-- THE TASK --
The records below must be transcribed exactly, with each picture left out.

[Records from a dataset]
Segment Open
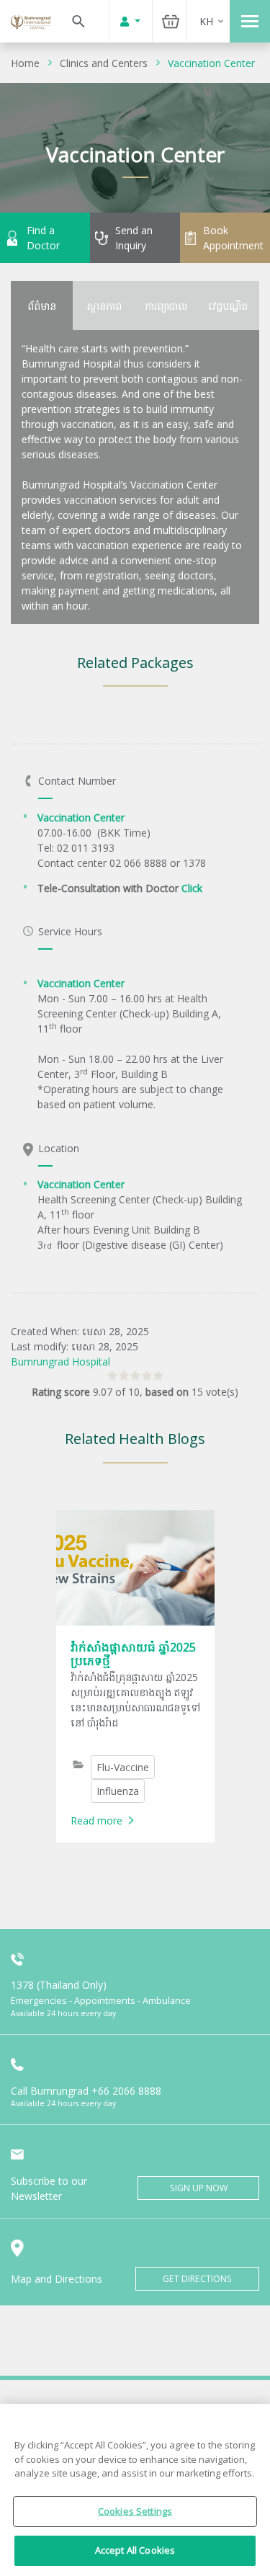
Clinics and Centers (104, 63)
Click (191, 888)
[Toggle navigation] (250, 21)
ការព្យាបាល (166, 306)
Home (25, 63)
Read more (96, 1820)
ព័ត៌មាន (41, 306)
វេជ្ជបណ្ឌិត (228, 306)
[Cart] (171, 21)
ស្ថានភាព (104, 306)
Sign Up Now (199, 2188)
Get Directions (197, 2279)
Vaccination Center (211, 63)
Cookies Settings (135, 2511)
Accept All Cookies (135, 2550)
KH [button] (206, 21)
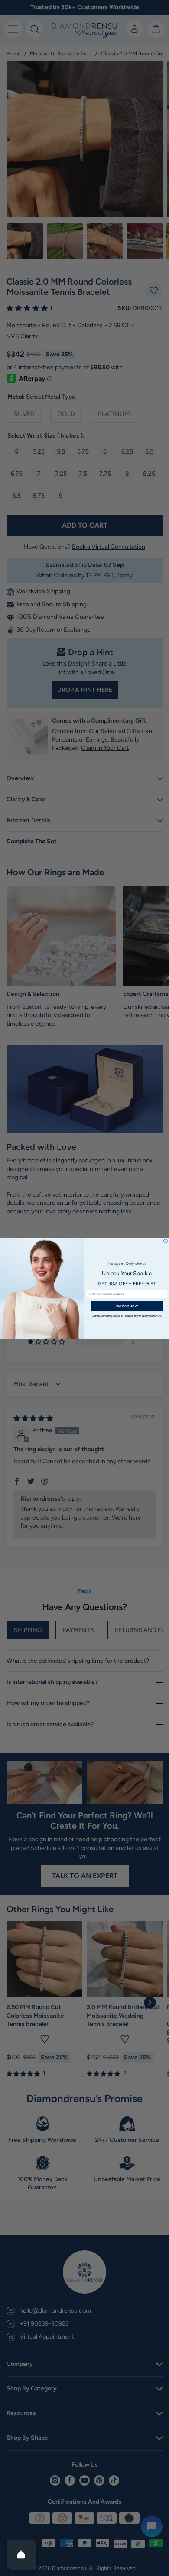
Segment Closed
-- ANSWER BELOW --
Clinics and Centers (104, 63)
Click (191, 888)
[Toggle navigation] (250, 21)
ការព្យាបាល (166, 306)
Home (25, 63)
Read more (96, 1820)
ព័ត៌មាន (41, 306)
វេជ្ជបណ្ឌិត (228, 306)
[Cart] (171, 21)
ស្ថានភាព (104, 306)
Sign Up Now (199, 2188)
Get Directions (197, 2279)
Vaccination Center (211, 63)
Cookies Settings (135, 2511)
Accept All Cookies (135, 2550)
KH [button] (206, 21)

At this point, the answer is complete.